**Stored data**

····················

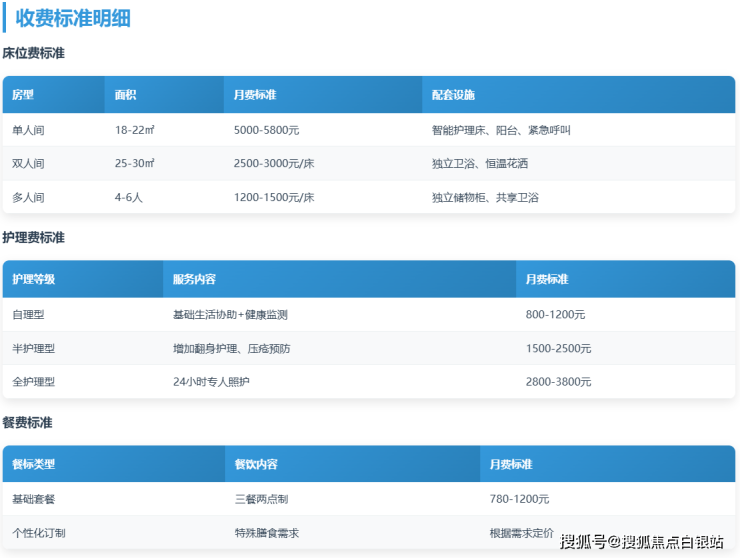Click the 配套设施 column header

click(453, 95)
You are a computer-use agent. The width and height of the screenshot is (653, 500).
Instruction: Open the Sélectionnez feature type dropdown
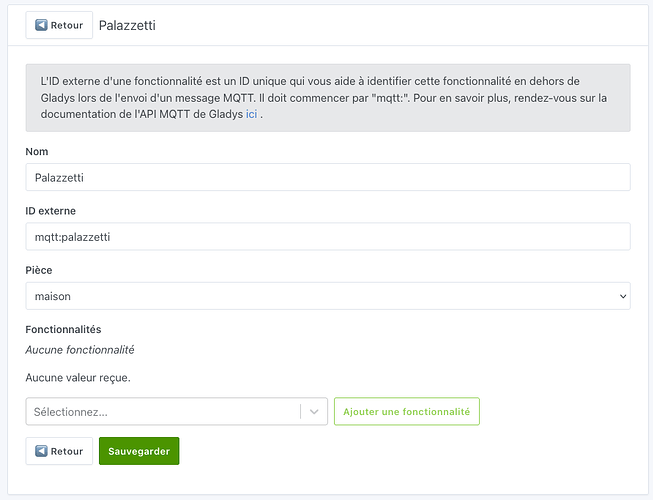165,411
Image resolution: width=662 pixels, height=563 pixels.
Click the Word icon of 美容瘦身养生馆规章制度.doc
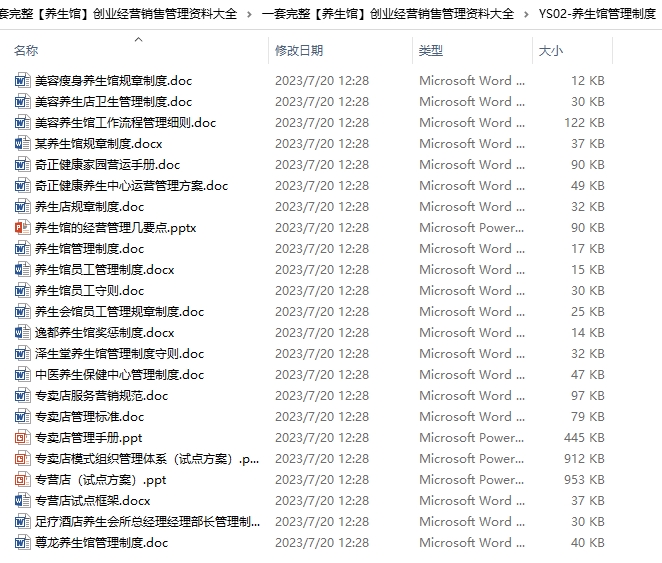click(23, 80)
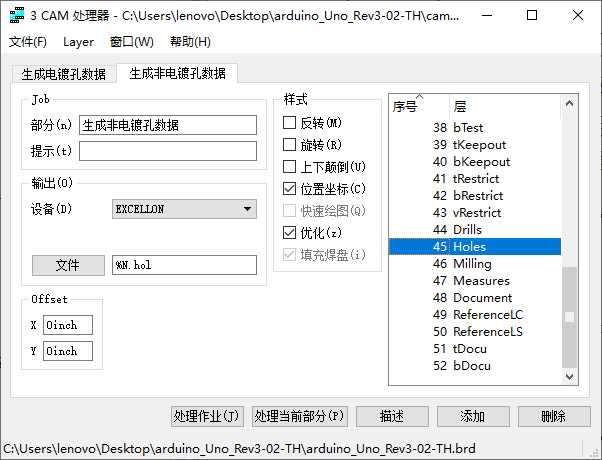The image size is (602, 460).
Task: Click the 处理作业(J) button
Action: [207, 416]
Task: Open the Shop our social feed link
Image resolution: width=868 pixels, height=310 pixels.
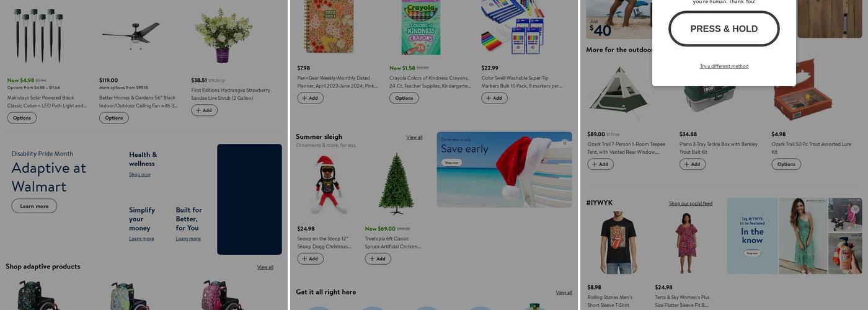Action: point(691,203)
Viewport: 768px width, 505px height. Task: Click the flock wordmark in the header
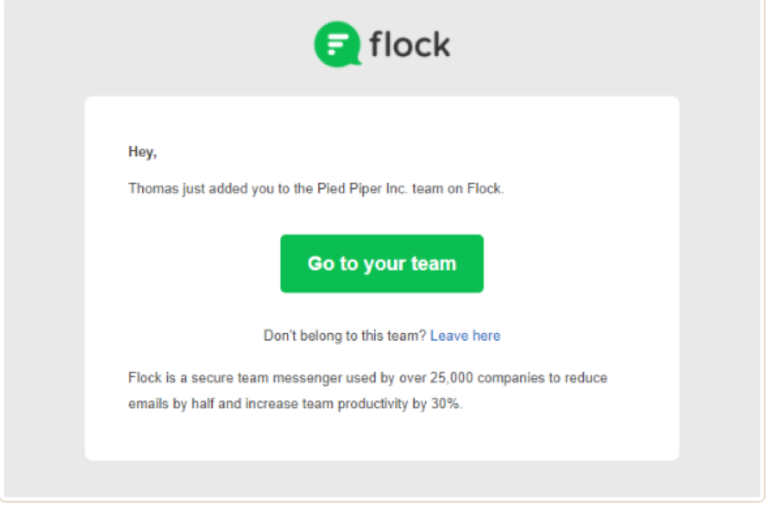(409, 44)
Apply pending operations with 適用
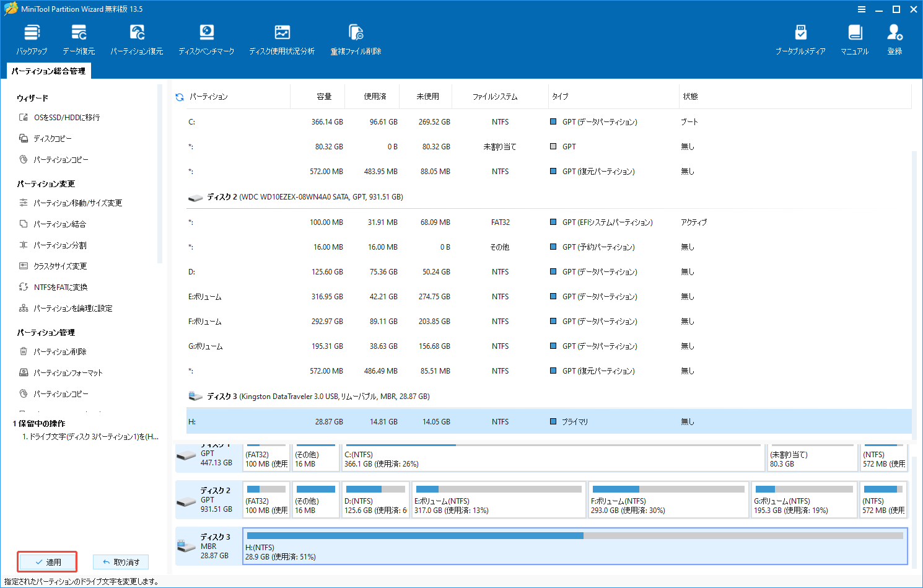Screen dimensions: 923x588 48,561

····················

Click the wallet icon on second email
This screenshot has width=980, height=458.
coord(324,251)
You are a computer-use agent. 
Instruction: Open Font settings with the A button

····················

**TASK ITEM**
All lines in the preceding records that hold the word "computer" need to be copied.

**THE COMPLETED TASK**
You are a computer-use agent. The width and height of the screenshot is (653, 500).
You are a computer-use agent. 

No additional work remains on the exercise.